Later, when I worked, I experienced two stages: I often went home and I didn't often go home. Suddenly I found that my parents were really old, including those young people the same age as my parents. I remember them all. The block is very old ... at this time, I seem to feel the power of time, and they have reached a wise age.

Whether to tell them my troubles has become something I hesitate to do. Most people still tell me "report good news but not bad news", but the fact is that they are more worried about you and more helpless when they are old. I saw Chen Guo write her mother's heart in How Lonely: "As the closest person to you, what I want to know most is your real situation, including your pain and troubles.
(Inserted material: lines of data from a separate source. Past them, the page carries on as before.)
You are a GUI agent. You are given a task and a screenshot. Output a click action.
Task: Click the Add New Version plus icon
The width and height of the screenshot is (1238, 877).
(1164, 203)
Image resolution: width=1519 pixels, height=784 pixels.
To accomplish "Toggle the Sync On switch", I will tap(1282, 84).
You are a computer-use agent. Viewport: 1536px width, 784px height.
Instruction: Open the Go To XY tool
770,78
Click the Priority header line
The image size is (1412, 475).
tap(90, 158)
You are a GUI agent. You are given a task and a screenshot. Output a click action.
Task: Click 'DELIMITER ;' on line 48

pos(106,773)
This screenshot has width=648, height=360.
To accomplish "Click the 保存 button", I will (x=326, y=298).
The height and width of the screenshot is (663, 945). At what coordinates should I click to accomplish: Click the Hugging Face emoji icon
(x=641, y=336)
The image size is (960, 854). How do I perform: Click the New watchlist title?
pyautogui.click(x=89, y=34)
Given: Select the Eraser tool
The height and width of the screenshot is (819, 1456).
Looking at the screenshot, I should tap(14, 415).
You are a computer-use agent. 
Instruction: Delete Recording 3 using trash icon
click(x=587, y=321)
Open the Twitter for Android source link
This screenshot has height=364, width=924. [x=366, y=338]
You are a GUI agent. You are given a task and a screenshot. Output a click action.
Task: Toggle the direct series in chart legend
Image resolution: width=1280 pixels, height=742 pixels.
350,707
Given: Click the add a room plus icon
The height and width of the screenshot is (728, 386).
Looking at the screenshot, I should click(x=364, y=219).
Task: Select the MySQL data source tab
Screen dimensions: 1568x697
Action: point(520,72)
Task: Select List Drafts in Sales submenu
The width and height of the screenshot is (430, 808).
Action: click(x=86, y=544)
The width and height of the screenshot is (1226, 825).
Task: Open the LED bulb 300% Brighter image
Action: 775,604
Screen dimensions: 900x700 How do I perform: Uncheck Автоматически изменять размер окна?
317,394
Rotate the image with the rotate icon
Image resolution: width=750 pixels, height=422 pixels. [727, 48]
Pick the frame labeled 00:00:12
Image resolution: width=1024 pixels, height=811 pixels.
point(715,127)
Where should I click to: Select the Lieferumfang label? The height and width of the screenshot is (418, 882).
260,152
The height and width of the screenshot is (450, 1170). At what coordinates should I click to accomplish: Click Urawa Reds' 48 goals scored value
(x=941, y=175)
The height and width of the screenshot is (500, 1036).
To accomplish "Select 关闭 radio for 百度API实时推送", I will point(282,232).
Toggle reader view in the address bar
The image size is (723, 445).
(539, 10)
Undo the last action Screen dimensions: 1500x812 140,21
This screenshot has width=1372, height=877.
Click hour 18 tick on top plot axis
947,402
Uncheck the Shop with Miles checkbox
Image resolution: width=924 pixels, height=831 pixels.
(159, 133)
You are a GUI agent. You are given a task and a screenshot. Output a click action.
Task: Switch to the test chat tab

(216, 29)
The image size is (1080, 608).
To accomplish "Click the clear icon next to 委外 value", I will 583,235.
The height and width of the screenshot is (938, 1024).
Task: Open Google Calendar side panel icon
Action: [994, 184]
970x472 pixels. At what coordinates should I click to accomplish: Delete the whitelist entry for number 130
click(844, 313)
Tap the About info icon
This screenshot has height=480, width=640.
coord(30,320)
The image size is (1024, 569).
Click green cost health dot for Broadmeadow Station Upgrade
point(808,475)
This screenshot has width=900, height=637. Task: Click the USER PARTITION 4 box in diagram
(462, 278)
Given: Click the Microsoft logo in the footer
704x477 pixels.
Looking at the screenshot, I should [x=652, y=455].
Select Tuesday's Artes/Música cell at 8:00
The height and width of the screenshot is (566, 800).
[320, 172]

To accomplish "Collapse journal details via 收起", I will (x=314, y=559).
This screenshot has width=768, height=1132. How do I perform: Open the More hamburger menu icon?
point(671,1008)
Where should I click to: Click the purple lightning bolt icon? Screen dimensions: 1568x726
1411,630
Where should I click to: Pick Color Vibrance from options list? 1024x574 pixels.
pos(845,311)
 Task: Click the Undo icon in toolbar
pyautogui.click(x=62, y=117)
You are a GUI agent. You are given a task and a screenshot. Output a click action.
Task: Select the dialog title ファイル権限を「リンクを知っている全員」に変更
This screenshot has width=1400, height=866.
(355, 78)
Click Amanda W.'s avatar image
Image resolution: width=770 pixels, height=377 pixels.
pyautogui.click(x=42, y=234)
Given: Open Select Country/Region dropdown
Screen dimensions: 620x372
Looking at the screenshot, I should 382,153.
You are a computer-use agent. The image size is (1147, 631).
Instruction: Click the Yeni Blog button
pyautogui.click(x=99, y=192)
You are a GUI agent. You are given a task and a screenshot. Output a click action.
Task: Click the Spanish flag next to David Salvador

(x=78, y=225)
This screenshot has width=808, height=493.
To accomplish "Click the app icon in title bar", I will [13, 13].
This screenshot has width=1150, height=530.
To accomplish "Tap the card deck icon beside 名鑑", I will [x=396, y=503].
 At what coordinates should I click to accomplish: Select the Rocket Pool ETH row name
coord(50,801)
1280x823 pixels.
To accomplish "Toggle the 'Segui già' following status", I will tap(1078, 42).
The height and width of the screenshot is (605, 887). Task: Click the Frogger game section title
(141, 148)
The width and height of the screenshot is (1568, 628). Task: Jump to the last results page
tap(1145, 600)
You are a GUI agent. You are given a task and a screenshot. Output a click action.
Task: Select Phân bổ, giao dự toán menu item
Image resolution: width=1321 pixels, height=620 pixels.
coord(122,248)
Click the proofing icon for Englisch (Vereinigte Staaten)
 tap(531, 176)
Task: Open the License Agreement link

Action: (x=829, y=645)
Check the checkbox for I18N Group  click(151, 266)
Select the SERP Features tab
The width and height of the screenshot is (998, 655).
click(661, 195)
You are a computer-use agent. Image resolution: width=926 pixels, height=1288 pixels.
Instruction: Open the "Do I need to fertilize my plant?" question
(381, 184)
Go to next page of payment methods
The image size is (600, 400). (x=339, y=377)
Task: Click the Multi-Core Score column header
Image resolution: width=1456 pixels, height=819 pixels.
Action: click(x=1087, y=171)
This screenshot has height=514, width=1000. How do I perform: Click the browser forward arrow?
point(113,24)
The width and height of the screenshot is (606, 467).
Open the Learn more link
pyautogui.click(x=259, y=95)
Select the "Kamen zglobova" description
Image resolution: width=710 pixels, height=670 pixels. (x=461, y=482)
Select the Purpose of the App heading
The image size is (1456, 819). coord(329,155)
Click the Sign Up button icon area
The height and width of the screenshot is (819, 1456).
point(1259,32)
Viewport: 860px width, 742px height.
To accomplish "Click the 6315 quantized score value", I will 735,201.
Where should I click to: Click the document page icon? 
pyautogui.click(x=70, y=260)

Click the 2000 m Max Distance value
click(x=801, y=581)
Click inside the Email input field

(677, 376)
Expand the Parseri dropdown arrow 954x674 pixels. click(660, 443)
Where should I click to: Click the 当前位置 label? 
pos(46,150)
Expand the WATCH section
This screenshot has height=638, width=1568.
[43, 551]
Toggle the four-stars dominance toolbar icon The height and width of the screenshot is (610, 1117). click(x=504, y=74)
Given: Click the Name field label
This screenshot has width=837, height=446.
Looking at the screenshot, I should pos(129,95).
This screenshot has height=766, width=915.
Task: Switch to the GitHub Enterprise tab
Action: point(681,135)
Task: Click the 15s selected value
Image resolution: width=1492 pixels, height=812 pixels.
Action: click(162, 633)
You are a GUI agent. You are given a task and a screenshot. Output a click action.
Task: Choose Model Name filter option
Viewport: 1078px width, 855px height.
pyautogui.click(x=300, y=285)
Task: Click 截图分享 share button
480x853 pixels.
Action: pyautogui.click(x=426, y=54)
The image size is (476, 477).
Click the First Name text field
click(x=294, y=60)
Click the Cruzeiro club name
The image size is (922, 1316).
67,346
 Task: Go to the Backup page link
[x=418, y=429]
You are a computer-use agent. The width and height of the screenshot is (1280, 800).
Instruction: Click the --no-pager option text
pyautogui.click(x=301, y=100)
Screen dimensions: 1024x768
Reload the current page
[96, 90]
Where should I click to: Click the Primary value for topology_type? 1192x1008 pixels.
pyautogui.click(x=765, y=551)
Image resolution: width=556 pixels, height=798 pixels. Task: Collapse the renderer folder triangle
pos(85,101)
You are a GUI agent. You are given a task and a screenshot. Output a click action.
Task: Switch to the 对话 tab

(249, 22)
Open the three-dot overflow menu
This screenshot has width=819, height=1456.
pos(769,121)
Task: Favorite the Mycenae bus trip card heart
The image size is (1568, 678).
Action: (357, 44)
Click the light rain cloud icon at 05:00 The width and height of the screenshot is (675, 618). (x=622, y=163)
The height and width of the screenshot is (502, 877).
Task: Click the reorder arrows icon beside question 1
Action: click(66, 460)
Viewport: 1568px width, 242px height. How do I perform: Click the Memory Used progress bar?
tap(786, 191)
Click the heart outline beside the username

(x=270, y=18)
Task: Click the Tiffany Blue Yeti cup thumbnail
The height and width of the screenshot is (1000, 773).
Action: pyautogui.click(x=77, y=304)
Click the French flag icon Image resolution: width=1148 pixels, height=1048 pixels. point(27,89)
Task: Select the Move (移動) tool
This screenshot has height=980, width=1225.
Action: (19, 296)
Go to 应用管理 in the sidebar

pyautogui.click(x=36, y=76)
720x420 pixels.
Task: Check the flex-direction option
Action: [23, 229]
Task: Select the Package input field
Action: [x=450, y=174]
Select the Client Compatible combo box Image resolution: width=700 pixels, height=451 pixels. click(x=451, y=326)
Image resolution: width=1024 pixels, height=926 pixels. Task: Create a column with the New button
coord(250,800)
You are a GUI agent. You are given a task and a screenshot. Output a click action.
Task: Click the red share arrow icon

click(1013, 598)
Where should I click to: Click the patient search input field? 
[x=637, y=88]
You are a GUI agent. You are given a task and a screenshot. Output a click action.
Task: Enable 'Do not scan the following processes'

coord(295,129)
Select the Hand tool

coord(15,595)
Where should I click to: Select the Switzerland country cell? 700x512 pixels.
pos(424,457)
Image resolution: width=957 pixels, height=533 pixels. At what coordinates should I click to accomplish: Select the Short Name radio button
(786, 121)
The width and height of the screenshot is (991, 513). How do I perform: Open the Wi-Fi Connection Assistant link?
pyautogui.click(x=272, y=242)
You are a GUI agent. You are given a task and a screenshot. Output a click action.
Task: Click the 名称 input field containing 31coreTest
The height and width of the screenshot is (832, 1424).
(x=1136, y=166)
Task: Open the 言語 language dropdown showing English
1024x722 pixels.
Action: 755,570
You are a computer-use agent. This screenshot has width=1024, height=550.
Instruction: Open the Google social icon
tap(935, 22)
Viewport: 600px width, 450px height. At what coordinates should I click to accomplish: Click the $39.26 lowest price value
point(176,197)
I will follow the pain and trouble, but I still hope you can tell me the truth and don't lie to me. I don't want to know from others, or I don't know at all. Maybe I can't help, but I want to share it with you. " At that moment, I realized that what I should do is to share with them something they can bear but don't care much about, and don't tell them anything that I feel breathless.

I hope my parents can know more about me so that they are not alone.